• [À COMPLÉTER]:
1. Dans le texte sur l'icône de la Transfiguration, de quelle couleur est le rayon circulaire qui jaillit de Jésus ?
2. Recopiez le passage du texte sur l'icône de la Transfiguration qui commence par « Centrons-nous sur deux » et se termine par « la divinise. ».
3. Prolongez le texte sur l'icône de la Transfiguration à partir de sa dernière phrase.

• [TEXTE DU DOCUMENT]:
--*--

En contemplant l’icône, nous percevons
qu’en elle tout est lumière. Ce n’est pas une lumière naturelle, comme celle du
soleil, ou artificielle comme celle d’une lampe. C’est la lumière de la gloire
de Dieu. Dans la Transfiguration, une fenêtre du ciel, une fenêtre d’éternité,
s’ouvre, et nous pouvons entrevoir la lumière de la gloire éternelle.
Centrons-nous sur deux types de rayon
de lumière, qui, dans l’icône jaillissent de Jésus : en premier, le rayon
circulaire vert : c’est le cercle de la vérité, qui illumine l’intellect
humain, en lui révélant la vérité. Jésus lui-même dit : « Je suis le chemin, la vérité et la vie » (Jn 14,6).
Et il dit aussi : « Vous
connaîtrez la vérité et la vérité vous rendra libres » (Jn 8,32). Ceci
est le chemin contemplatif de la vérité, qui illumine l’intelligence humaine et
la divinise.

--*--

• [DONNÉES RECUEILLIES]:

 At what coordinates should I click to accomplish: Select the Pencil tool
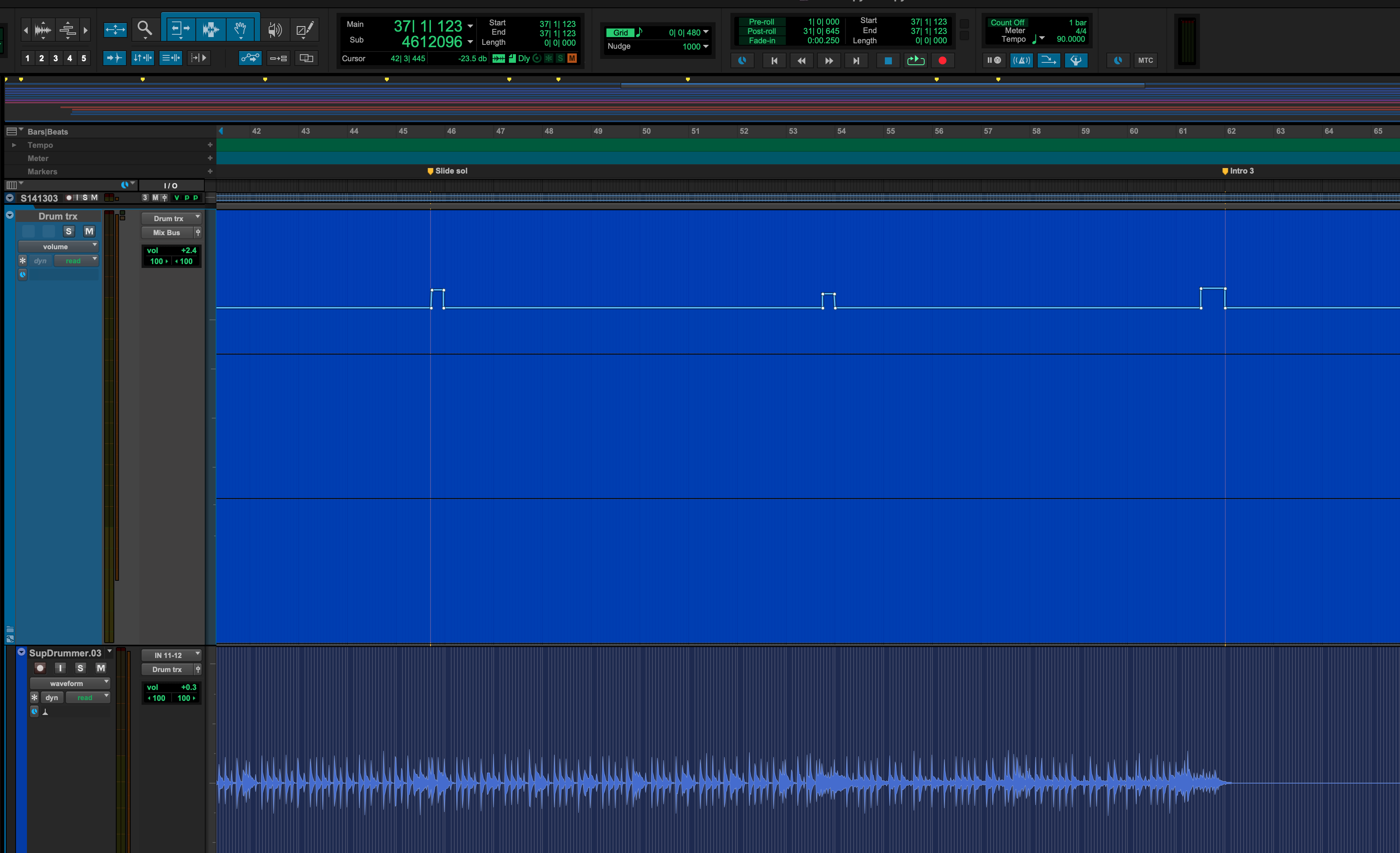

--*--

• [RÉPONSES]:
1. Il est vert.

2.
Centrons-nous sur deux types de rayon
de lumière, qui, dans l’icône jaillissent de Jésus : en premier, le rayon
circulaire vert : c’est le cercle de la vérité, qui illumine l’intellect
humain, en lui révélant la vérité. Jésus lui-même dit : « Je suis le chemin, la vérité et la vie » (Jn 14,6).
Et il dit aussi : « Vous
connaîtrez la vérité et la vérité vous rendra libres » (Jn 8,32). Ceci
est le chemin contemplatif de la vérité, qui illumine l’intelligence humaine et
la divinise.

3.
Le second type de rayon est représenté
par trois rayons de couleur rougeâtre, qui descend en direction des disciples.
Ces rayons sont de la couleur du cœur humain et infusent l’amour divin dans le
cœur des disciples. Ceci est le chemin contemplatif du cœur, qui divinise le
cœur humain. Nous pouvons même voir un symbolisme complémentaire, dans le fait
que ces trois rayons sont les trois vertus théologales : la foi,
l’espérance et la charité.
Comme nous le percevons dans cette
icône, nous pouvons plonger dans le mystère profond de Dieu, révélé en Jésus, à
travers les deux grands chemins contemplatifs, qui ne se contredisent pas, mais
se complètent : le chemin de la vérité et le chemin de l’amour. La
complémentarité est possible parce que l’amour protège l’intelligence humaine
de l’idéologie, qui est une théorie hors de la réalité. Et la vérité protège le
cœur humain du sentimentalisme, qui est une déformation de l’amour.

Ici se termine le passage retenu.